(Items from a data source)
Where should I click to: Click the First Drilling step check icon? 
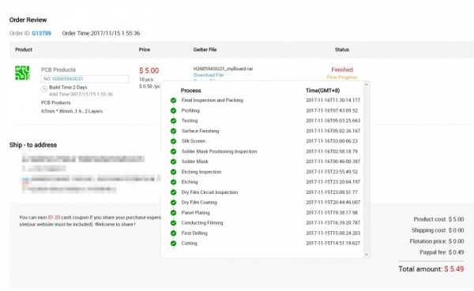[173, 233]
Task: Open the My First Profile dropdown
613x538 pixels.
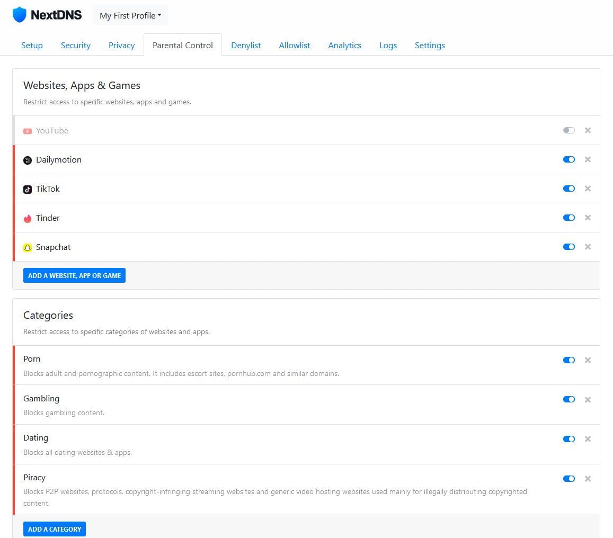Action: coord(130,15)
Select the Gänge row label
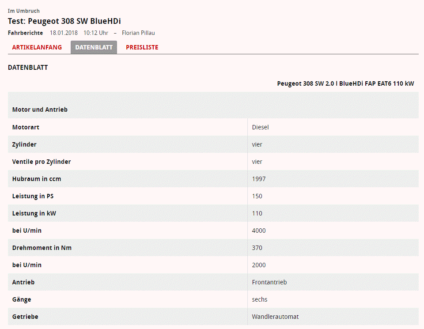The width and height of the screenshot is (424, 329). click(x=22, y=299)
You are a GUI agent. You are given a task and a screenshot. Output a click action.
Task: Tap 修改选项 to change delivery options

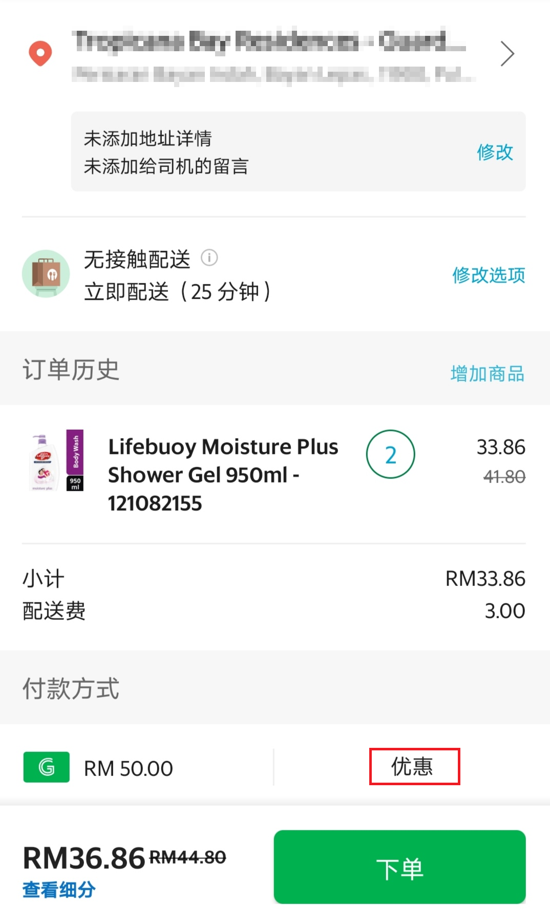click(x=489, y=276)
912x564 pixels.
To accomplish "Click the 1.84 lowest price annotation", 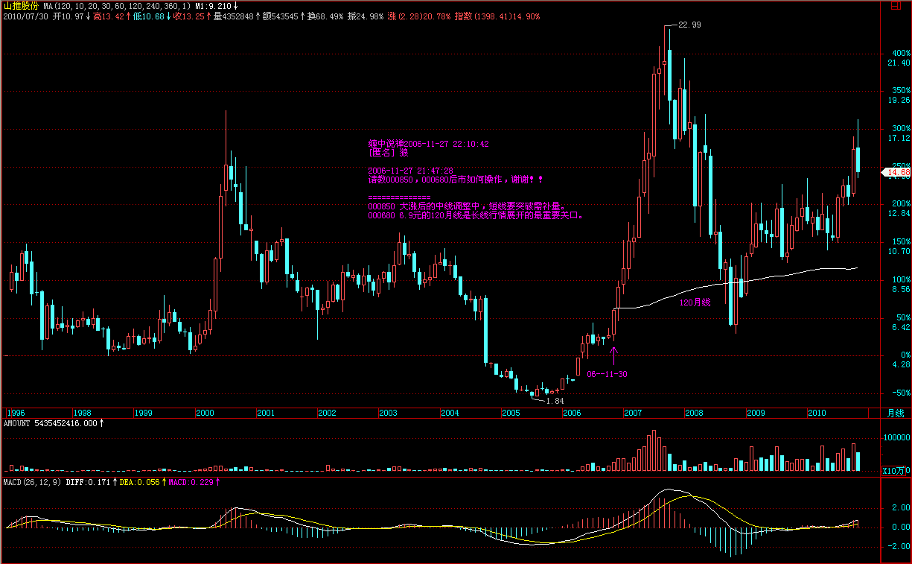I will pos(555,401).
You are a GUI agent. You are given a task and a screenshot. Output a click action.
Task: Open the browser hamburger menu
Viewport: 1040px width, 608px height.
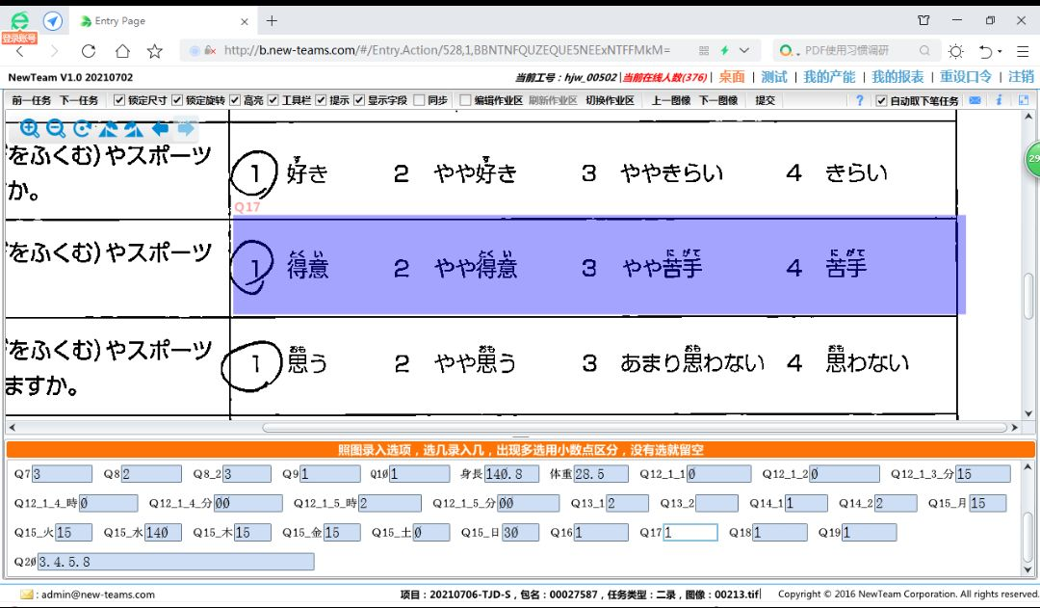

* **Exercise**
Determine the number of lines above holding the string "Open". Reply with it and nothing more.

* **Finished exercise**
2